I was able to capture the logs for both an unsuccessful credential mod and a successful one.

The logs for each were sent to my engineer at seperate times. Be sure you get both as needed. :)

Joe Clarke · ‎11-04-2009

I found the problem. As I predicted, it has nothing to do with browser, FQDN, or anything. It is a transient issue that only affects Windows SMP systems. It tends to occur mostly on faster machines. A patch is on its way.

helexis · ‎11-04-2009

Is it probable that this issue was prevalent in LMS 2.6 and 3.1?

I am certain we experienced the "internal error in communication channel" error with all of our previous versions (2.6 and 3.1).

We just kept upgrading hoping it was resolved in the new releases.

Joe Clarke · ‎11-04-2009

Yes, it is present in all versions of LMS 2.5 and higher.

helexis · ‎11-07-2009

My dcr.log is interesting.

- **Source data**
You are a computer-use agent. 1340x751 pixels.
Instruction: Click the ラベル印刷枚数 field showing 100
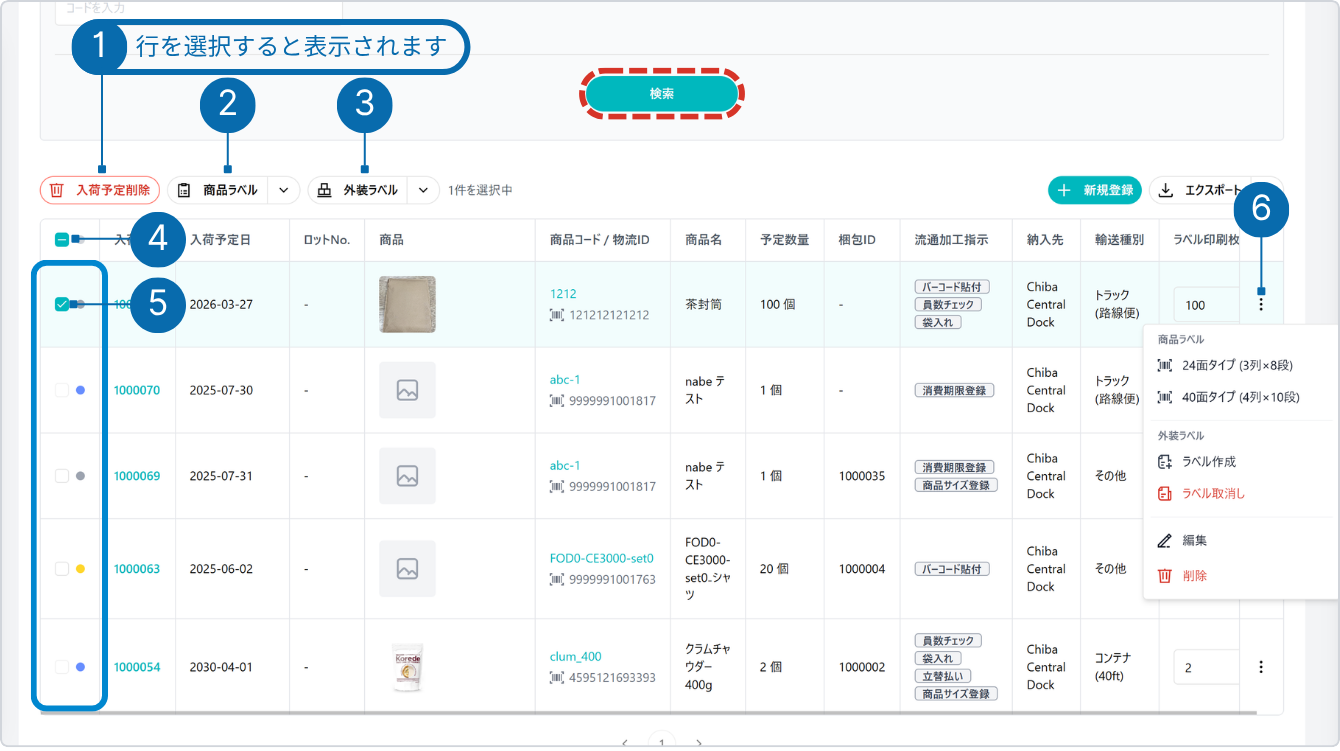[x=1205, y=305]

- **Tasks to perform**
A – In the forum thread about the LMS communication channel error, why did helexis's team keep upgrading to newer versions? Answer in one to three sentences.
B – Resume the forum thread about the LMS communication channel error after its final line.

- **Answers to the tasks**
A – They kept upgrading because they hoped each new release would fix the "internal error in communication channel" error.

B –
Full of FATAL messages.

Not sure if I have looked at it since the workaround patch.

I moved RME to the Master DCR and am readding DFM to the cluster on a seperate server. The DCR isn't replicating the device yet so I was checking the DCR logs.

helexis · ‎11-07-2009

WARNING: Certificate HostName [FQDN] and the URL Host Name [shortname] do not match

Where does it get this "URL hostname?"

helexis · ‎11-07-2009

Figured it out.

If I am going to have certs with FQDN, I MUST use the FQDN when I configure the DCR master hostname.

Joe Clarke · ‎11-07-2009

All messages starting with "XXX" are my debugging messages, and are nothing to worry about. I sent your engineer a new patch which removes all debugging.

Joe Clarke · ‎11-07-2009

The URL hostname is the hostname used when making the HTTP request (i.e. he value of the Host: header). This is typically the URL entered in the client browser, but for IPC calls, it can be the hostname as configured in PX_HOST or in regdaemon.xml.

Joe Clarke · ‎11-07-2009

Yes, same for SSO.

Sven Hruza · ‎11-16-2009

Is there a bug ID for the issue?

Thanks!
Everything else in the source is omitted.